▶ [What to do]
[1] In the Mosul report, what does a sign at the local airfield forbid soldiers from wearing?
[2] Summarize the Mosul report in two sentences.

▶ [Passage given]
----------------------------------------

NEWS: Report from Mosul (KR, Jan. 23)
[As the situation in the north continues to deteriorate, it's hard to believe that only sixteen months ago Mosul was being touted as one of the great success stories of the war.
-- KR reporter Tom Lasseter reported Sunday that "hundreds" of corpses have been found in Mosul during the past several months, "part of a vicious guerrilla campaign of murder and intimidation in the northern Iraq town that's killed not only hundreds of police, national guardsmen and contractors, but also interpreters working for the U.S. military." -- Apprehension in the military about insurgent attacks is so great that "at road checkpoints inside [Forward Operating Base] Marez, even soldiers in uniform driving U.S. Army Humvees are asked to show identification. Saluting is done rarely, if at all -- it would differentiate soldiers of higher rank and make them targets for attack. One of the first things visitors to the local airfield see is a sign forbidding soldiers from wearing caps that would reveal rank." -- Capt. Mickey Traugutt, of Lakewood, WA, is quoted as saying: "This is a different kind of war. At West Point they taught us about history, like Napoleon or World War II. But it's not even like Vietnam. There, when you were in North Vietnam, you knew you were in enemy territory. Here, it's decentralized." -- Another officer said that "some vendors will no longer deliver supplies to troops," writes Lasseter. --Mark]
KILLINGS IN MOSUL HAVE TAKEN HUGE A TOLL
by Tom Lasseter
January 23, 2005
MOSUL -- The bodies turn up at night. Pulled from the trunks of cars, throats slit and dropped off in a cemetery. Or shot in the back of the head and dumped in the middle of the road.
There's no official tally, but interviews with U.S. Army officers and soldiers in Mosul indicate that hundreds of the corpses -- calling cards of the insurgency -- have turned up during the past several months.

----------------------------------------

▶ [Available data]
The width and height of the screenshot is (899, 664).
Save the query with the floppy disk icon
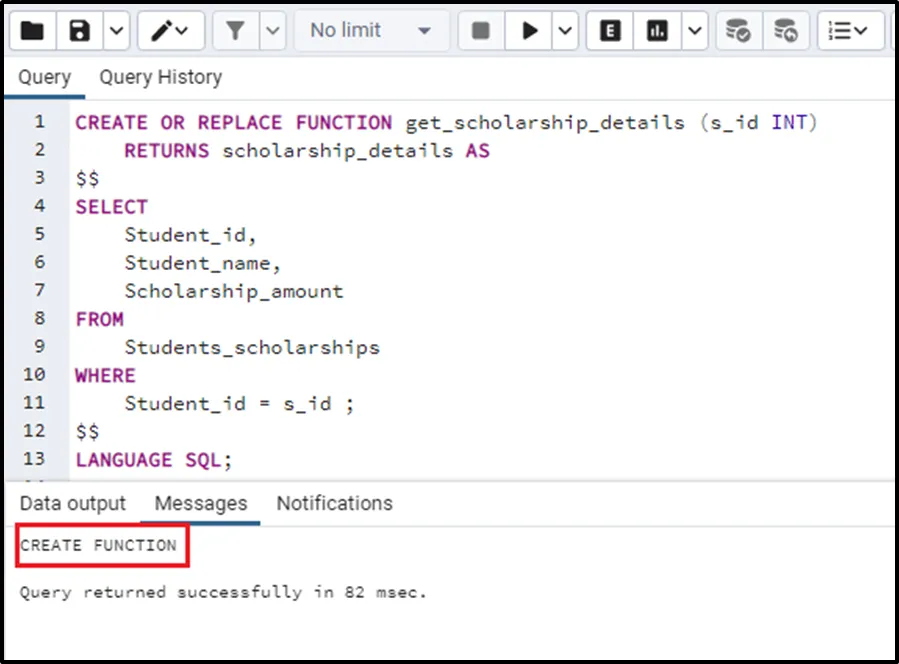pyautogui.click(x=80, y=31)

----------------------------------------

▶ [Results of the exercise]
[1] Caps that would reveal rank.

[2] Hundreds of corpses have turned up in Mosul over the past several months as part of an insurgent campaign of murder and intimidation that has killed police, national guardsmen, contractors, and interpreters working for the U.S. military. Fear of attack is so great that even uniformed soldiers must show identification at checkpoints and saluting is rare, and an officer describes it as a decentralized war unlike Vietnam.